#### The input

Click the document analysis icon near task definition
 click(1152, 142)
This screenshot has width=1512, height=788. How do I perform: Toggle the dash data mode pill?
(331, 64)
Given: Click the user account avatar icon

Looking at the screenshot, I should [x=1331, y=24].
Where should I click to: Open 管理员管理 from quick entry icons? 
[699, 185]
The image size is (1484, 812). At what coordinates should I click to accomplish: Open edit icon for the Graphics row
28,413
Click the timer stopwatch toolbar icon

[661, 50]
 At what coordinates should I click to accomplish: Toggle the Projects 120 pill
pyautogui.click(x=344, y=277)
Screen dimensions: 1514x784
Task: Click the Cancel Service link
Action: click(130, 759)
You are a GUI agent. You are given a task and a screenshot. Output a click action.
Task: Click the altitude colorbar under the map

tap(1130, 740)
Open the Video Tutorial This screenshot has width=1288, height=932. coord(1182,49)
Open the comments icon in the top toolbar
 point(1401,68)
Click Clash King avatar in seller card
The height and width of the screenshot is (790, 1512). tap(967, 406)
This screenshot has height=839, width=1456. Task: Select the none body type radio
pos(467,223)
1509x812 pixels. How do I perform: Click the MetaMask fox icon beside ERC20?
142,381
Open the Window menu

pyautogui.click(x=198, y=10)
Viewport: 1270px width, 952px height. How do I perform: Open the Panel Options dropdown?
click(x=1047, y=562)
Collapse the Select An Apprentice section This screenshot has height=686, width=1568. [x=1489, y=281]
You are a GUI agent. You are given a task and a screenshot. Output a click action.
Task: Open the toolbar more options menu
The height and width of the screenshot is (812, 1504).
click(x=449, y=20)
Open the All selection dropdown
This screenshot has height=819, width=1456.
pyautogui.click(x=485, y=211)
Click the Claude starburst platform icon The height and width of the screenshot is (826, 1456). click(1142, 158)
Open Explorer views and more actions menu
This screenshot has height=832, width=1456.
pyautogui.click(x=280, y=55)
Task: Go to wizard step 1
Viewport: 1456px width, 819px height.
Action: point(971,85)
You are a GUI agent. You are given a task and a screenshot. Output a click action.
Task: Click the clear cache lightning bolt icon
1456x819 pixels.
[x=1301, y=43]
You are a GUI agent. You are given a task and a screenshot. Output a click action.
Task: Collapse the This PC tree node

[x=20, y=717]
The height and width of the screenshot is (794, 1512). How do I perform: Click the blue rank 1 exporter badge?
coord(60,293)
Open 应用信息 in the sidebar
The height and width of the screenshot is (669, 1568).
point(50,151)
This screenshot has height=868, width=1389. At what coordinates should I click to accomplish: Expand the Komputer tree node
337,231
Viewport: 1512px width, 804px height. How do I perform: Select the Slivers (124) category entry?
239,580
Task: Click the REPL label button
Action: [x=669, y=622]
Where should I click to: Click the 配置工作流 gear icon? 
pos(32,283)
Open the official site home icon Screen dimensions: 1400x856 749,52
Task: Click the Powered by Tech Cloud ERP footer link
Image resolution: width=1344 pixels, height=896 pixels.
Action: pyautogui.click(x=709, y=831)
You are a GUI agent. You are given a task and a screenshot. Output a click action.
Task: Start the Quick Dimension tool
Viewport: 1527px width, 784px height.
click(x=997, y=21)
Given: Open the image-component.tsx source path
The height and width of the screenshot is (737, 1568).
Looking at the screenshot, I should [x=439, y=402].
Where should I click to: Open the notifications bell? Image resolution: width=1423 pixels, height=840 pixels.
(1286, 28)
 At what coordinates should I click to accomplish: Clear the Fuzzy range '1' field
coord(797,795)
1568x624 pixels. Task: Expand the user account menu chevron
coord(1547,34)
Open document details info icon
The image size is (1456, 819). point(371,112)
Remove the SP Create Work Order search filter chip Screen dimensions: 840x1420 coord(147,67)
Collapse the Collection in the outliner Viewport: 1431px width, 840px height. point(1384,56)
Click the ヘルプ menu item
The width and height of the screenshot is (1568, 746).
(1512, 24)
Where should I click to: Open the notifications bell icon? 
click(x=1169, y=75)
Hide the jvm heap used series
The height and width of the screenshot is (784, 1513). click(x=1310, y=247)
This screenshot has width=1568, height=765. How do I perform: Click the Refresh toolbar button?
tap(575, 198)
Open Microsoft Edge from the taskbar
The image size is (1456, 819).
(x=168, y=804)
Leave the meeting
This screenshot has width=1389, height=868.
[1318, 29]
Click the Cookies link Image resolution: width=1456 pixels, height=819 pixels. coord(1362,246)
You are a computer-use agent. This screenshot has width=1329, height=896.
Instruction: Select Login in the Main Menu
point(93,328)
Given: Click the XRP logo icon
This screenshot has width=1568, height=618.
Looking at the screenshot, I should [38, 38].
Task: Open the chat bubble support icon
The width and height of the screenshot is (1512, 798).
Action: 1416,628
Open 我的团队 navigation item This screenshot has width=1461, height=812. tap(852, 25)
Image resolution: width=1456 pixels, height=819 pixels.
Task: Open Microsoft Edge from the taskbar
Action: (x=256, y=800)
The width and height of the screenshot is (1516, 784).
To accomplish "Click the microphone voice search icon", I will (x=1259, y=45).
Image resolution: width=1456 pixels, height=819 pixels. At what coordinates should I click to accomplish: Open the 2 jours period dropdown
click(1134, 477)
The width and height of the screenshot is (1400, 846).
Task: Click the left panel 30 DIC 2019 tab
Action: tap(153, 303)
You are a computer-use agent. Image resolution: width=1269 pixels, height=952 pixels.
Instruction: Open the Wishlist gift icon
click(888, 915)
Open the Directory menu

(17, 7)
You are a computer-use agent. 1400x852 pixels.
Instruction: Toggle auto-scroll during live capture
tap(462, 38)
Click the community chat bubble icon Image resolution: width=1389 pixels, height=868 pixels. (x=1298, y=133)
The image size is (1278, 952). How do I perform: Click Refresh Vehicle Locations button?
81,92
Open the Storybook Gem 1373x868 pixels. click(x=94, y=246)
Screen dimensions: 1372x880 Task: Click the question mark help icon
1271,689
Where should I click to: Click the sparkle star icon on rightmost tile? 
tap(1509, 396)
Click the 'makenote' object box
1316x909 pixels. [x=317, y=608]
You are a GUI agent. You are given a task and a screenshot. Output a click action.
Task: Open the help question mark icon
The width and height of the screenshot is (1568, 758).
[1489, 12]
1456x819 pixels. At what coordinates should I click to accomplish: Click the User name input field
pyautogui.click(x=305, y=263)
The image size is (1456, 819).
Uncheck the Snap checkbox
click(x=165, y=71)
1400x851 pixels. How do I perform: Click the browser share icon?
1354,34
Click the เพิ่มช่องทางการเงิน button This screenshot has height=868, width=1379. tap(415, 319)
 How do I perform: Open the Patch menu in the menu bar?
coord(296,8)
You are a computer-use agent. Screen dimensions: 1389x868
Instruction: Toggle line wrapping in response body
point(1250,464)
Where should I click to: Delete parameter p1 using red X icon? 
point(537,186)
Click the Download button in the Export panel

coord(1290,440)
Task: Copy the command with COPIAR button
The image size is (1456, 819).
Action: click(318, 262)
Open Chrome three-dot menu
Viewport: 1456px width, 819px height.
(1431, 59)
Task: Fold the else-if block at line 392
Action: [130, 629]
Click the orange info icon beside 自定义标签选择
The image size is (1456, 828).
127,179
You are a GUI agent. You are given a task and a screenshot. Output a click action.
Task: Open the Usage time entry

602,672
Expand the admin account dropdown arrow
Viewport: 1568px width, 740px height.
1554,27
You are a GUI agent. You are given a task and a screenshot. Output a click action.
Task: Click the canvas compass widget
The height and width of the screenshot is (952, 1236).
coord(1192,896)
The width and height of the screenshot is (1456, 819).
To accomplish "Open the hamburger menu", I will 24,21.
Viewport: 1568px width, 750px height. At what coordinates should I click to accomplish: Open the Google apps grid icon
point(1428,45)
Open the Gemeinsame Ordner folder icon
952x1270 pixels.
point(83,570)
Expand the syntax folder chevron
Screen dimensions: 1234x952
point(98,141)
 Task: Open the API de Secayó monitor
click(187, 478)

########

- How to complete this task -
Using the data above, repeat exactly the lines that begin at the line with "This screenshot has width=1568, height=765." and end at the line with "You are a computer-use agent. Image", both ends included.

- Task result -
This screenshot has width=1568, height=765. How do I perform: Click the Refresh toolbar button?
tap(575, 198)
Open Microsoft Edge from the taskbar
The image size is (1456, 819).
(x=168, y=804)
Leave the meeting
This screenshot has width=1389, height=868.
[1318, 29]
Click the Cookies link Image resolution: width=1456 pixels, height=819 pixels. coord(1362,246)
You are a computer-use agent. This screenshot has width=1329, height=896.
Instruction: Select Login in the Main Menu
point(93,328)
Given: Click the XRP logo icon
This screenshot has width=1568, height=618.
Looking at the screenshot, I should [38, 38].
Task: Open the chat bubble support icon
The width and height of the screenshot is (1512, 798).
Action: 1416,628
Open 我的团队 navigation item This screenshot has width=1461, height=812. tap(852, 25)
Image resolution: width=1456 pixels, height=819 pixels.
Task: Open Microsoft Edge from the taskbar
Action: (x=256, y=800)
The width and height of the screenshot is (1516, 784).
To accomplish "Click the microphone voice search icon", I will (x=1259, y=45).
Image resolution: width=1456 pixels, height=819 pixels. At what coordinates should I click to accomplish: Open the 2 jours period dropdown
click(1134, 477)
The width and height of the screenshot is (1400, 846).
Task: Click the left panel 30 DIC 2019 tab
Action: tap(153, 303)
You are a computer-use agent. Image resolution: width=1269 pixels, height=952 pixels.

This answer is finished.